WHAT YOU NEED TO DO: Reproduce the lines of the listing between the line holding "Mapa do Site (63, 917)" and the line holding "[Read more about Assistência Técnica Geladeira]", inclusive, substituting "reparo de fogão" for "conserto de fogão" and leaving everything else unchanged.

INFORMATION SHOWN:
========================

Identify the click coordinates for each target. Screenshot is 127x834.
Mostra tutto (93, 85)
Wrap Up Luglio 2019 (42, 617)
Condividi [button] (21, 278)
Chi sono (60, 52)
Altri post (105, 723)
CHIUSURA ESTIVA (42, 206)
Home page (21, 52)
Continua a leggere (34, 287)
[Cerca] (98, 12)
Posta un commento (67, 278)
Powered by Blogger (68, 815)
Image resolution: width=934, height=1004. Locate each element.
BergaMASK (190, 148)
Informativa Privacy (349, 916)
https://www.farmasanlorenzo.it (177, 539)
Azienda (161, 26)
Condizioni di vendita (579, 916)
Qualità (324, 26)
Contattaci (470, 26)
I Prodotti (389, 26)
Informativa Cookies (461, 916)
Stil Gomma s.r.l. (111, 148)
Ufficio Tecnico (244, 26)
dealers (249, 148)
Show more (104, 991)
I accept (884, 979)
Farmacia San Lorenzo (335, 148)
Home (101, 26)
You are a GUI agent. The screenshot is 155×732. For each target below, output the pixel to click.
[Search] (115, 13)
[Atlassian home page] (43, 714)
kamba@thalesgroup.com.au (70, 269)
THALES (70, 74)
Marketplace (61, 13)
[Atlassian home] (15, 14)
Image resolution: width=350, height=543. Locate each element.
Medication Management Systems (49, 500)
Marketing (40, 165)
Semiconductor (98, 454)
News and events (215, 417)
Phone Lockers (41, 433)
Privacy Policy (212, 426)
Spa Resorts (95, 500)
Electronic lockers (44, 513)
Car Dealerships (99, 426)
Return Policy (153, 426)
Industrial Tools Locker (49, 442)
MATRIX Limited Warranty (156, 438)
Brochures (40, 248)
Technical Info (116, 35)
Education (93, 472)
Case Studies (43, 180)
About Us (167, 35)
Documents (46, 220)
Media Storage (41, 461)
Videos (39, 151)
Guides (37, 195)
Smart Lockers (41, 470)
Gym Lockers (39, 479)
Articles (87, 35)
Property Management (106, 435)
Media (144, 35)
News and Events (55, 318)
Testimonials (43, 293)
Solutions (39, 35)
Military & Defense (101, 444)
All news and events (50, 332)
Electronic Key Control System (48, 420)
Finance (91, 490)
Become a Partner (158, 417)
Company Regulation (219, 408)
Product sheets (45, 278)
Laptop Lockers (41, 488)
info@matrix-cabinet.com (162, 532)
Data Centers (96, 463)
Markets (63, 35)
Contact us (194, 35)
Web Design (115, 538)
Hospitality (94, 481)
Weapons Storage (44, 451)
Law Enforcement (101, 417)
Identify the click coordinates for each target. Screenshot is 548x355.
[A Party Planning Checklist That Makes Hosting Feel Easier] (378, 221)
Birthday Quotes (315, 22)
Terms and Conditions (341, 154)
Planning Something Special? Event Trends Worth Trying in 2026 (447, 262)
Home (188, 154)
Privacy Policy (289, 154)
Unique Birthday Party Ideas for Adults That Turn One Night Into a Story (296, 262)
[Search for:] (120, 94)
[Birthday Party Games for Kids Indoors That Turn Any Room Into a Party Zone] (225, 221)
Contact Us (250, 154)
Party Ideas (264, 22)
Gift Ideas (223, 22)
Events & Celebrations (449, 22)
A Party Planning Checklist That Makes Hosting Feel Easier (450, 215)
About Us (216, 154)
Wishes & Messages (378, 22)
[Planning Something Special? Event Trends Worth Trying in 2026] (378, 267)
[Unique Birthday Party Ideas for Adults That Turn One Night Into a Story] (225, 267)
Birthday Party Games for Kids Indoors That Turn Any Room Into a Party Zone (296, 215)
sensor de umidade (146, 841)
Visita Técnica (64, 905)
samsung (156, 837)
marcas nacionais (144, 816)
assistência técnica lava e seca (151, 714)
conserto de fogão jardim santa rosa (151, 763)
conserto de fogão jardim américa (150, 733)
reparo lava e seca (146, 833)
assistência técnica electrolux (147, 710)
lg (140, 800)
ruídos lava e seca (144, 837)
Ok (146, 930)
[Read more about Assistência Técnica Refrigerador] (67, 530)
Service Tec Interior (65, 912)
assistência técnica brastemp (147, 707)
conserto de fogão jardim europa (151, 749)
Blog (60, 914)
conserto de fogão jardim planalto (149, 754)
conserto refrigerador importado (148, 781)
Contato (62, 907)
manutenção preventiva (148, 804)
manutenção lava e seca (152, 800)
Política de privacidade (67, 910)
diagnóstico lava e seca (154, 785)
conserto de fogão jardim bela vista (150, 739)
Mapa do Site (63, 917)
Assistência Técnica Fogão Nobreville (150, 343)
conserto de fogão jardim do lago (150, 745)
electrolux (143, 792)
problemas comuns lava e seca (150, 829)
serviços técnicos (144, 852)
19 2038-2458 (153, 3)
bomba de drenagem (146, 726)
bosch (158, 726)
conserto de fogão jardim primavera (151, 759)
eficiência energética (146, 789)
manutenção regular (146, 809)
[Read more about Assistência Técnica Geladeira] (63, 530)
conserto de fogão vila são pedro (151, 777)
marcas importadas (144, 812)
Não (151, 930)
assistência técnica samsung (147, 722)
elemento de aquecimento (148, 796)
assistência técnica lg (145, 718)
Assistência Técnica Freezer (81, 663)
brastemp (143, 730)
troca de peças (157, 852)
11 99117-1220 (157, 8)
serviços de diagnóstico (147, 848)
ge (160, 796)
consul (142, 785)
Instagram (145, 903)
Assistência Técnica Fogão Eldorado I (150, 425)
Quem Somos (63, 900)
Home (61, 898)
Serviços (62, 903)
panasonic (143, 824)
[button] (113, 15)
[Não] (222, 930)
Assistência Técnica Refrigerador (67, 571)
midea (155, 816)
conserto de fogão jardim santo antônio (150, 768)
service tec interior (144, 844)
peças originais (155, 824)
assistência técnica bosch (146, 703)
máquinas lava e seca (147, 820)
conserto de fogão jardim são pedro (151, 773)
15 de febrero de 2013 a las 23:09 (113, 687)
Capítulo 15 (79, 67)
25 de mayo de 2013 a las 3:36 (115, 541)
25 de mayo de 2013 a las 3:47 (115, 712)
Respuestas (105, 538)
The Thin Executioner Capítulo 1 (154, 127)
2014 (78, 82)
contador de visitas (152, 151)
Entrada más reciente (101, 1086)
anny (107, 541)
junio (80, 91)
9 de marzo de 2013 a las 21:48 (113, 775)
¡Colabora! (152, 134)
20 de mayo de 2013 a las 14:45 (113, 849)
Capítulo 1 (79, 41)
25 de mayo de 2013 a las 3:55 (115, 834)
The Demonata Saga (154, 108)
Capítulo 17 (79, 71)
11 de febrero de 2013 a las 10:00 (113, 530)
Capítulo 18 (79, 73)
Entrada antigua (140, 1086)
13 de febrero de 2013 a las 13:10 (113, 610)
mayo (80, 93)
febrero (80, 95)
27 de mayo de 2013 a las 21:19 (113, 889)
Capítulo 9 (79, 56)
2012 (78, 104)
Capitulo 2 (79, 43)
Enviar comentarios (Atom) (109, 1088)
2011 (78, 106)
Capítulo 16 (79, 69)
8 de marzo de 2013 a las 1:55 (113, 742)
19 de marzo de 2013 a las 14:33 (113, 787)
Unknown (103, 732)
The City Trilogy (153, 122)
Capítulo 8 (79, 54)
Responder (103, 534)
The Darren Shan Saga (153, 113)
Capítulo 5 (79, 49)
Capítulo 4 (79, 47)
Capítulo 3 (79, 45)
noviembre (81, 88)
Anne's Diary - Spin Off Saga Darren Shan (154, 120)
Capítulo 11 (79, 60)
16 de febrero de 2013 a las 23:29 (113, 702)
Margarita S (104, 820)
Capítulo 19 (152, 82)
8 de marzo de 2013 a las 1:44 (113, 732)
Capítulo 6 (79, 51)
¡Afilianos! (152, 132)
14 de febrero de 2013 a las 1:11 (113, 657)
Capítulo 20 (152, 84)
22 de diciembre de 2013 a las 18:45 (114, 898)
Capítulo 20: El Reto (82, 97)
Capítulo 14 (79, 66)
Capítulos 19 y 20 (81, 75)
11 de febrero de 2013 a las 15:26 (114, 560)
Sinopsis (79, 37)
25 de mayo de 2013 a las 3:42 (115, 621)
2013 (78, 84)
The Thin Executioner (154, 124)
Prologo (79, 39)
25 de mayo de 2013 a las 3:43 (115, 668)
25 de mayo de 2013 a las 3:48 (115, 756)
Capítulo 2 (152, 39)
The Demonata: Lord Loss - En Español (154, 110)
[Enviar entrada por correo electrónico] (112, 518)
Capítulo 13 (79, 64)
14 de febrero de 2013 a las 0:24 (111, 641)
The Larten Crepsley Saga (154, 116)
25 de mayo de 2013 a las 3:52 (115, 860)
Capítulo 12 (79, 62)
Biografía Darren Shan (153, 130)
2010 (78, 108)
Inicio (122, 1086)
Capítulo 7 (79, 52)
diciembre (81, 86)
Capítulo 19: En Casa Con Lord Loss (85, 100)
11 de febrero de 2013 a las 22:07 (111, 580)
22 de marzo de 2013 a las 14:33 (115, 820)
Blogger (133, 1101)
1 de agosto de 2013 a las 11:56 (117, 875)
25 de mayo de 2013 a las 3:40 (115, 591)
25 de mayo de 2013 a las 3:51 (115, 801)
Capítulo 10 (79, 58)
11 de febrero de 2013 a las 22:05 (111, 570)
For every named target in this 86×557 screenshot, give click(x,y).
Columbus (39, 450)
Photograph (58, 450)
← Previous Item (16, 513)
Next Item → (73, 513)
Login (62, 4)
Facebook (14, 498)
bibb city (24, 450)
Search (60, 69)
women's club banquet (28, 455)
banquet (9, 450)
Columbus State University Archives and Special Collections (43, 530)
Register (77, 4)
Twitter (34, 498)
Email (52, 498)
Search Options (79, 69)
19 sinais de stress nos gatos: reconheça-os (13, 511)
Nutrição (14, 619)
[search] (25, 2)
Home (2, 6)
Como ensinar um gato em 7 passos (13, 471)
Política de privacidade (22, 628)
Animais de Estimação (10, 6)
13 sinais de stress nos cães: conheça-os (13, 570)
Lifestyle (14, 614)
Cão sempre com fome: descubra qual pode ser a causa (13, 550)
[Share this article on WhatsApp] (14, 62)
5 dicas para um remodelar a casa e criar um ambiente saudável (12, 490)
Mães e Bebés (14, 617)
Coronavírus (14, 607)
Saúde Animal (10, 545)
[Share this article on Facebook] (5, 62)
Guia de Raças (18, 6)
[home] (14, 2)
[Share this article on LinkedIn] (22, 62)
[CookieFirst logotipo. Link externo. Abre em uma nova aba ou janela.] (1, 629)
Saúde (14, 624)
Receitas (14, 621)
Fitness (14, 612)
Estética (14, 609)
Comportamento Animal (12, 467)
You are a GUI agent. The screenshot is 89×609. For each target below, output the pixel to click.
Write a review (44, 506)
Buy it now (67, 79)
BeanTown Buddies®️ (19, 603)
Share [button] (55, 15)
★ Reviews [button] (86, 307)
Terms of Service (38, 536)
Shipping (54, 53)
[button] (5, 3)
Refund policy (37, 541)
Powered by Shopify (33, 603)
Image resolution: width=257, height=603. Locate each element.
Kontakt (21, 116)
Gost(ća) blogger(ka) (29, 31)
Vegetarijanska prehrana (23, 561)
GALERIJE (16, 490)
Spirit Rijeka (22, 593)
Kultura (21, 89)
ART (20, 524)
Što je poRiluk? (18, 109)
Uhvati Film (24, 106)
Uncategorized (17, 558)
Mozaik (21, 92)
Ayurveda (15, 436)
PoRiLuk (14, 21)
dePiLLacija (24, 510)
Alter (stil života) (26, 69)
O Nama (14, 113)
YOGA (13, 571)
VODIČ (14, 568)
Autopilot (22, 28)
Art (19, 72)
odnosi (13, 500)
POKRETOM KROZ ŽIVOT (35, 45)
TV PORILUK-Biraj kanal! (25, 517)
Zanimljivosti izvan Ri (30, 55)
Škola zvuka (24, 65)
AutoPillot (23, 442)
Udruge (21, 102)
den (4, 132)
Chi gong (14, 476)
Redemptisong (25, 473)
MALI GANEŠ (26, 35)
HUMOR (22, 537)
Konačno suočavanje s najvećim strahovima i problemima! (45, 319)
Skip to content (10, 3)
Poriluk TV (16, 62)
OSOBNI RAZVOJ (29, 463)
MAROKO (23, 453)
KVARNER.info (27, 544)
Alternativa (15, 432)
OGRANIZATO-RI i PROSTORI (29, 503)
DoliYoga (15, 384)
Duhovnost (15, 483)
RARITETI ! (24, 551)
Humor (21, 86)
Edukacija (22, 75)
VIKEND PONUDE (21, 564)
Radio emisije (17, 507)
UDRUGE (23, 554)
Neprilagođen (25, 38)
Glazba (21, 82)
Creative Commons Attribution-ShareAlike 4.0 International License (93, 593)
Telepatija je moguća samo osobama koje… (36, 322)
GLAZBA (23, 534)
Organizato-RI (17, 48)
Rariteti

========================

FINAL RESULT:
Mapa do Site (63, 917)
Assistência Técnica Fogão Nobreville (150, 343)
reparo de fogão jardim do lago (150, 745)
electrolux (143, 792)
problemas comuns lava e seca (150, 829)
serviços técnicos (144, 852)
19 2038-2458 (153, 3)
bomba de drenagem (146, 726)
bosch (158, 726)
reparo de fogão jardim primavera (151, 759)
eficiência energética (146, 789)
manutenção regular (146, 809)
[Read more about Assistência Técnica Geladeira] (63, 530)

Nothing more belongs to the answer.